Polarized Training vs. Sweet Spot (Dylan Johnson video)

That’s great! Knowing a little about you, I would say it’s to be expected for a masters athlete, right? :smiling_face:

If the are on the right side of the bell curve I would go with the 2-3 days of intensity plus 2 days of sweetspot. If their FTP is inflated I would go with more zone two. Though that likely would still be too much.

Really not sure its just a masters athlete thing… The local twenty something cat1 and cat2 (coached) racers I know are training in a similar fashion, except they are putting down 15-20 hour weeks. But similar number of intervals, looks more like what I see looking at Keegan’s recent Jan/Feb 2021 Strava activity and what I’m doing on a lower 8-12 hour/week time budget :man_shrugging: Really hard to say.

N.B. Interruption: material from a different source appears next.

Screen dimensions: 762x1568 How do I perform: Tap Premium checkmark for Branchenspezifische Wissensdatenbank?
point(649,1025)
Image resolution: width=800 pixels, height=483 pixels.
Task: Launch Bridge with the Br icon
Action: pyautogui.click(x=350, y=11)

As to my own data, both approaches delivered results. My suggestion is that if an athlete wants to know which approach is a better fit for themselves, they need to actually try another approach or hire a good coach to help. And it won’t be perfect comparison, you can’t clone yourself and do a simultaneous comparison of two approaches. I mean looking at my own data just doing HIIT in Tue/Thu spin classes along with some outside riding on the weekend was pretty potent at raising FTP (although my endurance was crap).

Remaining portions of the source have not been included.